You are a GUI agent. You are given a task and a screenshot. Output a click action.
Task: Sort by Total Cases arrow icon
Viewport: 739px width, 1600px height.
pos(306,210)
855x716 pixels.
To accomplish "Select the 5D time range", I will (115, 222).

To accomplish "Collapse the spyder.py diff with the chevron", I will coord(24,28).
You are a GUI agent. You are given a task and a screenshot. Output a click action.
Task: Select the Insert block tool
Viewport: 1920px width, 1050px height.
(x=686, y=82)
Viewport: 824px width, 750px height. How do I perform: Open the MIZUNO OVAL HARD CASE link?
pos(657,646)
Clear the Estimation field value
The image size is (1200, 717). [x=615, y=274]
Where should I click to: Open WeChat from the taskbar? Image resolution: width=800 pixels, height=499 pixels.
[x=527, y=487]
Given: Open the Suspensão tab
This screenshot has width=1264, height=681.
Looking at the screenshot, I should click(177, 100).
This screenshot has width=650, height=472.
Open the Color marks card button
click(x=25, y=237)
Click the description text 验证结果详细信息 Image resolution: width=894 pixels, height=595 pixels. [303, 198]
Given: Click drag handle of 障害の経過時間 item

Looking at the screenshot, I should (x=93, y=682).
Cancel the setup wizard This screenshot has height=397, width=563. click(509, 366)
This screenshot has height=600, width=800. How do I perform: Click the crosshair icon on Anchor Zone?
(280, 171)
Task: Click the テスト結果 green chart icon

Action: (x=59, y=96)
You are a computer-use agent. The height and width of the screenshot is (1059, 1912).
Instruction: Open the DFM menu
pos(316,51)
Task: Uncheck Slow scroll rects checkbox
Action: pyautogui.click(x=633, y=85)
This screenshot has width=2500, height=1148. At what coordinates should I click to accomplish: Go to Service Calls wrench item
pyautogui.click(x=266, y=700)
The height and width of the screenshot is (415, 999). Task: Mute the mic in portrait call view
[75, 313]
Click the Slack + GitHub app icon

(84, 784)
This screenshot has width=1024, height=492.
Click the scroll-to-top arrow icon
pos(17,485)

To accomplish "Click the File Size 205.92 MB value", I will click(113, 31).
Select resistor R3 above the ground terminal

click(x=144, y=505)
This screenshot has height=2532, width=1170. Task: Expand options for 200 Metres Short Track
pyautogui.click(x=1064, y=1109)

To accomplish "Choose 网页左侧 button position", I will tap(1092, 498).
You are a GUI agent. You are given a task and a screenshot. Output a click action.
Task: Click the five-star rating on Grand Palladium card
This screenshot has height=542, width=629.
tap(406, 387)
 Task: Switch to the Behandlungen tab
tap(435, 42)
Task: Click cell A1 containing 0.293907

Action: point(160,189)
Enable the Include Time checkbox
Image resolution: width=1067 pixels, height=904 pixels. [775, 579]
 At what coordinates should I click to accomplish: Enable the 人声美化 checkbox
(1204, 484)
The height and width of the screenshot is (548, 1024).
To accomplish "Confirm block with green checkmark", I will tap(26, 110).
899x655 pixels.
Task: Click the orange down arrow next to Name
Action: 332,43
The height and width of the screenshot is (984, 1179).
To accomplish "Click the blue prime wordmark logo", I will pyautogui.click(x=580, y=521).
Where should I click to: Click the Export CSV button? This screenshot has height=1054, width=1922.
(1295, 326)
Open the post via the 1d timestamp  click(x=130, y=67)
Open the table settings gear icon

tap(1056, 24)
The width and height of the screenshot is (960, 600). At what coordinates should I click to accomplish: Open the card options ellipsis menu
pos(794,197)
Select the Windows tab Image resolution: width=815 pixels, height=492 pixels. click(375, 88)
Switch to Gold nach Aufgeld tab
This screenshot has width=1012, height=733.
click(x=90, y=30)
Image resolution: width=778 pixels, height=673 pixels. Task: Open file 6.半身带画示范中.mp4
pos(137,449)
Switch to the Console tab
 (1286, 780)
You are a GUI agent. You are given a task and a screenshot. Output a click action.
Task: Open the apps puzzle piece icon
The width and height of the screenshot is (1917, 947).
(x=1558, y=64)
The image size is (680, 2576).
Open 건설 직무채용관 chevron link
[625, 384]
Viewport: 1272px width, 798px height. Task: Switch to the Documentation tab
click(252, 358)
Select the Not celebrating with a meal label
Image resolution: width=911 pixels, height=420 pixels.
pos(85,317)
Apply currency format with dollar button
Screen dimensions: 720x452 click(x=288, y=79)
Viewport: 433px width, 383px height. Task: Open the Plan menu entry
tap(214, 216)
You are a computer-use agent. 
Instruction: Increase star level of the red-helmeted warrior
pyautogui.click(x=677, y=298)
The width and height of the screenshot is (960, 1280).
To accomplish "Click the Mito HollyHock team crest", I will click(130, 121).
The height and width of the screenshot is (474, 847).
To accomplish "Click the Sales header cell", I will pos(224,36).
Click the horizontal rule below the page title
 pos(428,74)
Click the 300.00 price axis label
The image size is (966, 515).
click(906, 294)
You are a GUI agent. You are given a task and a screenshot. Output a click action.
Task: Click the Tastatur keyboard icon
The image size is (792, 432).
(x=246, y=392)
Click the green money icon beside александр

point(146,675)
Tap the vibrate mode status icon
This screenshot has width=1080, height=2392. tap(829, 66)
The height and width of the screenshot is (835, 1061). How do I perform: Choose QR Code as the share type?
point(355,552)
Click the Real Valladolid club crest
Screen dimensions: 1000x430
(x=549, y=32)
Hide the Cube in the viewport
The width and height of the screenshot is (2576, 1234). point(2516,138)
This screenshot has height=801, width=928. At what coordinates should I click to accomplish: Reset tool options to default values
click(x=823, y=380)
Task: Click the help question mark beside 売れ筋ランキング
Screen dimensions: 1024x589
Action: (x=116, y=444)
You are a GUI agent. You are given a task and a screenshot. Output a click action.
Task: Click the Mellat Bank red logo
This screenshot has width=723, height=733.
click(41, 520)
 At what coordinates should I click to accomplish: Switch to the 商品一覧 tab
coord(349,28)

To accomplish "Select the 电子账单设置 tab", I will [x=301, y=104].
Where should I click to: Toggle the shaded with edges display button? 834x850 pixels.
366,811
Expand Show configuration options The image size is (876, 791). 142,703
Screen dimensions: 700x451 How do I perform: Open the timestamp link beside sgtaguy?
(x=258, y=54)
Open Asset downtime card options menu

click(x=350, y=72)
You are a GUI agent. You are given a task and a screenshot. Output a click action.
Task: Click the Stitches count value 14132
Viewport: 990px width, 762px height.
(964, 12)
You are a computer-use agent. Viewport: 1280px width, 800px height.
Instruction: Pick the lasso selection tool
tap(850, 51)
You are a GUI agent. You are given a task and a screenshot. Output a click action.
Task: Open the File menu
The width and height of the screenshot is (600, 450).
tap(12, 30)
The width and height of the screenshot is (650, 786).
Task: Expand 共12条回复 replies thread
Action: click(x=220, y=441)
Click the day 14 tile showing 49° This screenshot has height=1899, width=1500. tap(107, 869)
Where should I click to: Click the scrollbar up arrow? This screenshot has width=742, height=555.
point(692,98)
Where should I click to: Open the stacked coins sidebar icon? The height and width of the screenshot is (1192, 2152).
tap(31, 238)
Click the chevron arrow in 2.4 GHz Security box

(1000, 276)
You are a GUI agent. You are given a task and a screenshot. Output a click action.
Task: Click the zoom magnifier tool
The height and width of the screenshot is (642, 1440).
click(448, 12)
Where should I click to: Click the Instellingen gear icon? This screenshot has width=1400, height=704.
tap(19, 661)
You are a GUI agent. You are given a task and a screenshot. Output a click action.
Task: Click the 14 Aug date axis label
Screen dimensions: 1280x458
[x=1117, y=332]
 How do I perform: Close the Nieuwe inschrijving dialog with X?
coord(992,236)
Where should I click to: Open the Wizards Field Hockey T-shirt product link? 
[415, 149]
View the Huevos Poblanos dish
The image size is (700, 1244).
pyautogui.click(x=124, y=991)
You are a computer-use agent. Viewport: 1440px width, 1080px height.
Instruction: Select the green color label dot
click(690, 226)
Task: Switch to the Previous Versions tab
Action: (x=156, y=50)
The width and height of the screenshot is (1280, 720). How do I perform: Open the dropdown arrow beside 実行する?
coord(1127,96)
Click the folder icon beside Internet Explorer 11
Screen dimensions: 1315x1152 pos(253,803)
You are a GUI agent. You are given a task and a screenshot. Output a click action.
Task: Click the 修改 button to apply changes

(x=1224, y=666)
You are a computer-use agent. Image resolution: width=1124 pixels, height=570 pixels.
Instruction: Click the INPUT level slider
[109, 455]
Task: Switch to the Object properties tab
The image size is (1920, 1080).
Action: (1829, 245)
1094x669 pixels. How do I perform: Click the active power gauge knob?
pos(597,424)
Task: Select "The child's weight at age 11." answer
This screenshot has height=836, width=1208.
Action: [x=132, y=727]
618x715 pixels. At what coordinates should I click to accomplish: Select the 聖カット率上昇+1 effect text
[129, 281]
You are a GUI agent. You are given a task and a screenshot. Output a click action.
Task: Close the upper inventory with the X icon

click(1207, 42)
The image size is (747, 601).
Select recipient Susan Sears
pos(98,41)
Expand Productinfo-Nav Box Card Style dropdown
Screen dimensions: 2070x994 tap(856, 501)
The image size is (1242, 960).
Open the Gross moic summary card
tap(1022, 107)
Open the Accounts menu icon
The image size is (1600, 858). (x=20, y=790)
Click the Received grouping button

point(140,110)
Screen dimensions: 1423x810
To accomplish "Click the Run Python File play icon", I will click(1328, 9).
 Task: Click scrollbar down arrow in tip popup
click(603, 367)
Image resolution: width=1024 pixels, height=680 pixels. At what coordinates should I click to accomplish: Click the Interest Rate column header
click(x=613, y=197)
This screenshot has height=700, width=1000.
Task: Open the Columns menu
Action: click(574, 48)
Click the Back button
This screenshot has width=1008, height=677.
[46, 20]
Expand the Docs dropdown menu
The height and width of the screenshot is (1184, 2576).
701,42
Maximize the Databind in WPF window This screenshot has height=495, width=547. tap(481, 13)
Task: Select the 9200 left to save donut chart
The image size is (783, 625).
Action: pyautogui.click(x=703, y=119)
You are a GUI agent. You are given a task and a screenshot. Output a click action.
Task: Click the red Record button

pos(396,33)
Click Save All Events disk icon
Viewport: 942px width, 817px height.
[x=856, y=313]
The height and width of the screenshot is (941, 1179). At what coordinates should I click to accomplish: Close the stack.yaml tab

══════════════════════════════

Given exercise: Copy the data above verbatim, starting at the line that contains "Apply currency format with dollar button" and stopping after the line that contains "tap(214, 216)".

Solution below:
Apply currency format with dollar button
Screen dimensions: 720x452 click(x=288, y=79)
Viewport: 433px width, 383px height. Task: Open the Plan menu entry
tap(214, 216)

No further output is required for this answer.